Ci siamo svegliati, ci siamo lavati e vestiti, con calma, e siamo usciti a fare una camminata verso Via San Gregorio Armeno.
Non sarei mai ripartita senza prima fare un giretto per vedere le novità del presepe e soprattutto senza comprare un paio di cornetti che male non possono fare.
Ma prima dello shopping serviva un bel cappuccino e qualcosa da pucciarci dentro e quindi siamo entrati in un bar, a caso.
Ci siamo seduti e il mio sguardo è caduto subito su quel foglio…
Era una storia e il titolo era “Il sorriso”.

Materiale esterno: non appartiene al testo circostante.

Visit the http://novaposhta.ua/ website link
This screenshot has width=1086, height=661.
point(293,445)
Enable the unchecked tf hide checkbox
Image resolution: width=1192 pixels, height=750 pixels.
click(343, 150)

L’abbiamo subito letta a nostro figlio, ma forse quella che ne è rimasta più colpita sono stata io.
Raccontava di questo sorriso che andava in giro ad attaccarsi sulle facce della gente che ne aveva bisogno.
E allora ecco che due automobilisti nervosi e di fretta, fanno un botto al semaforo appena diventato verde: quello dietro tampona quello davanti.

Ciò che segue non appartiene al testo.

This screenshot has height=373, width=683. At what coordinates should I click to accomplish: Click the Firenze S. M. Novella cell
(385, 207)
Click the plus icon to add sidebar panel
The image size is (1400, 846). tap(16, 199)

Quello della macchina davanti scende tutto arrabbiato, ma ad un certo punto il sorriso si attacca alla sua bocca e lui si ritrova a sorridere.
La signora della macchina dietro, che intanto lo stava raggiungendo anche lei parecchio contrariata, se lo ritrova davanti tutto sorridente e rimane spiazzata.

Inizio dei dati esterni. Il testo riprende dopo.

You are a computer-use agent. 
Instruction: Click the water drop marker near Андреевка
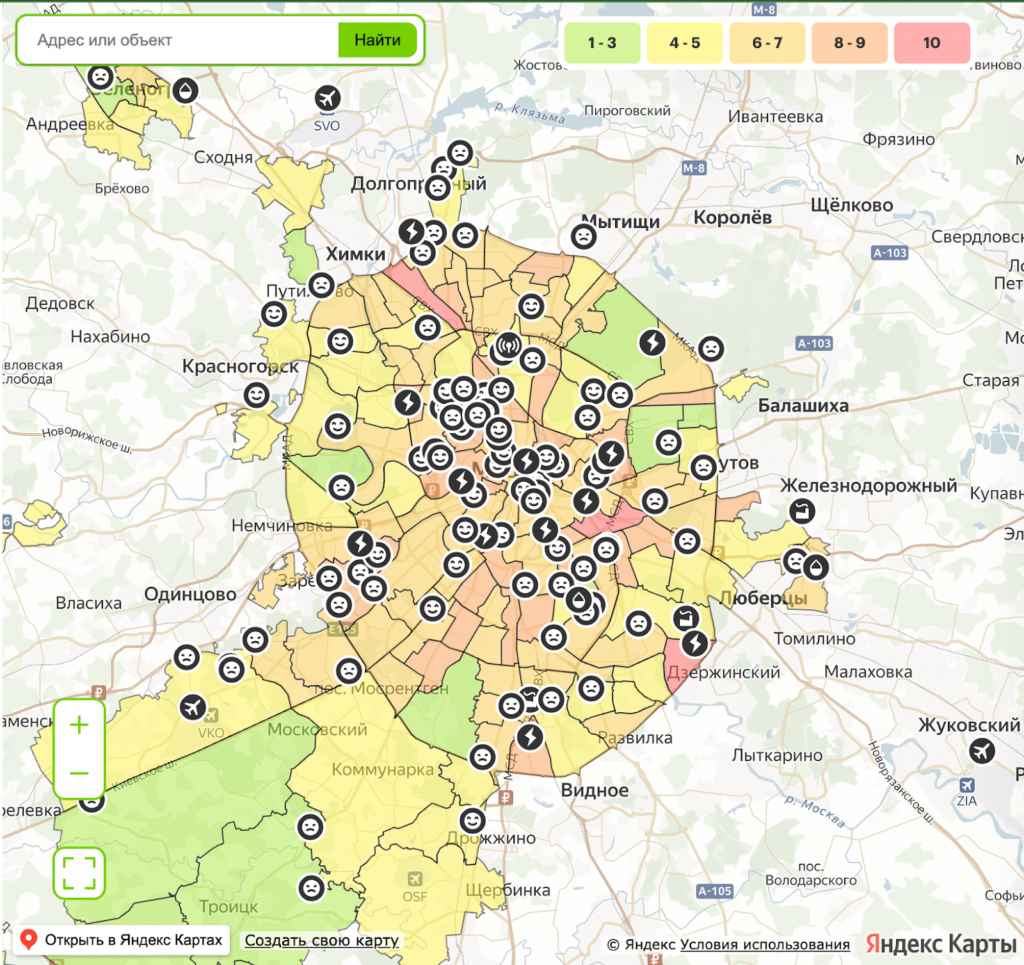coord(185,92)
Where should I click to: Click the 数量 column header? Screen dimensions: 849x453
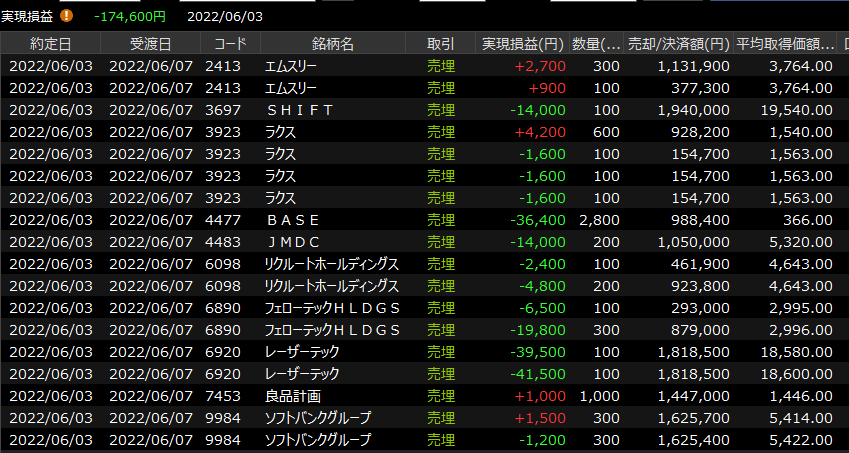pyautogui.click(x=595, y=44)
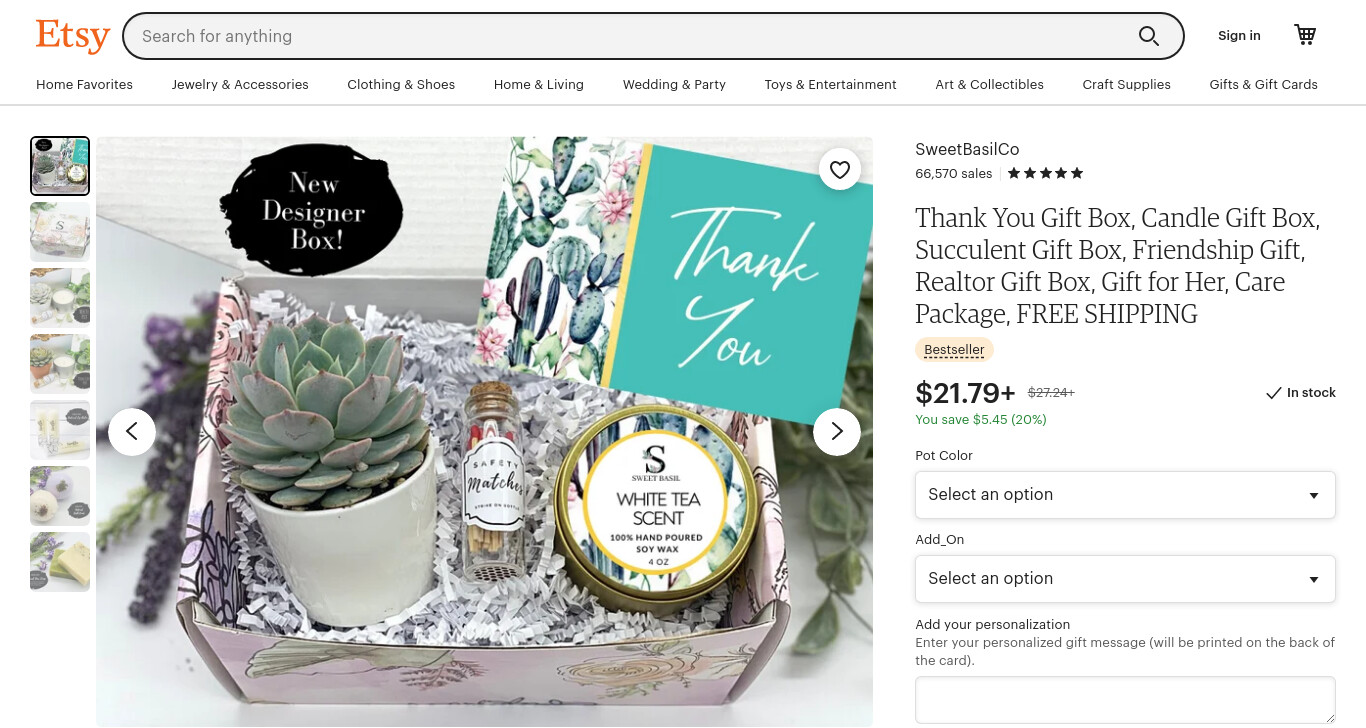Show next product image with right arrow
The image size is (1366, 728).
coord(837,432)
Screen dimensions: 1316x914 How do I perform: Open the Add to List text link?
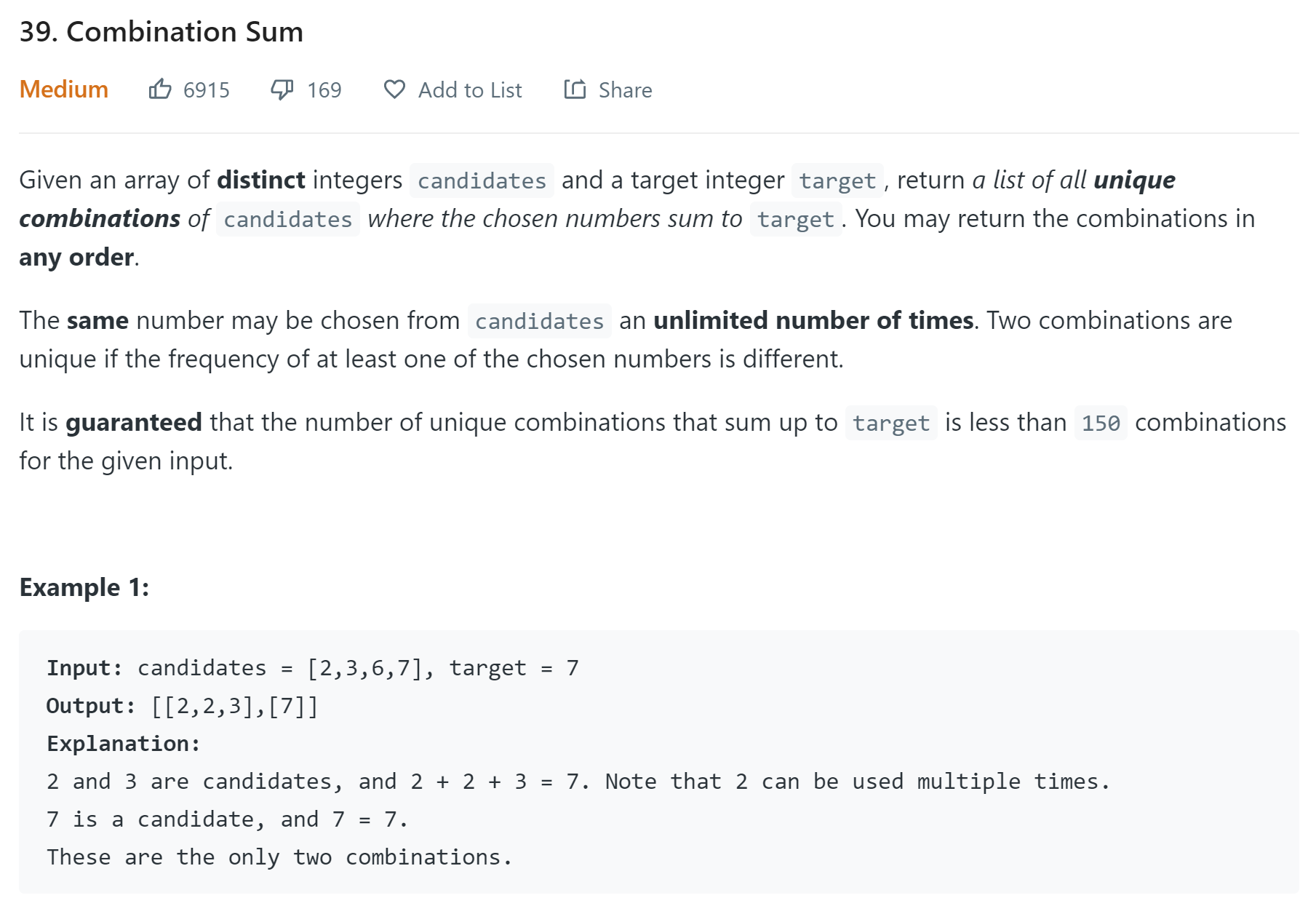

A quel punto lui le dice di non preoccuparsi, che non è successo niente di grave e la invita a bere un caffè.
Il sorriso ha fatto il suo dovere e torna a volare fino ad arrivare sul volto di un’impiegata delle poste stressata per la coda che ha davanti e per la gente che le urla di muoversi.
Il sorriso si ferma giusto un paio di secondi per poi volare via di nuovo e poggiarsi ogni volta su bocche diverse e sempre bisognose, di lui.
Che bella storia.
Io che con il mio blog cerco di contagiare tutti con il mio entusiasmo, non potevo che innamorarmi di una storia così bella.
Ho deciso che diventerà una delle favole che racconto a Danny la sera prima di dormire e ogni volta ne farò una versione diversa.
Dopo la colazione ho comprato i miei cornetti rossi, ho ammirato i presepi e sono anche riuscita a scendere nella Napoli sotterranea, con mio marito e mio figlio, per vedere un vecchio acquedotto e un vecchio teatro romano.
Bello, ma visto che soffro un po’ di claustrofobia, lì sotto non mi sentivo proprio a mio agio.
Anche Danny, come la sua mamma, aveva voglia di rivedere la luce.
Il sorriso ci è tornato solo quando abbiamo sentito i raggi del sole sulla pelle (sotto faceva pure freddo).
Fosse che forse il sorriso sotto terra non riesce ad entrare, ops!?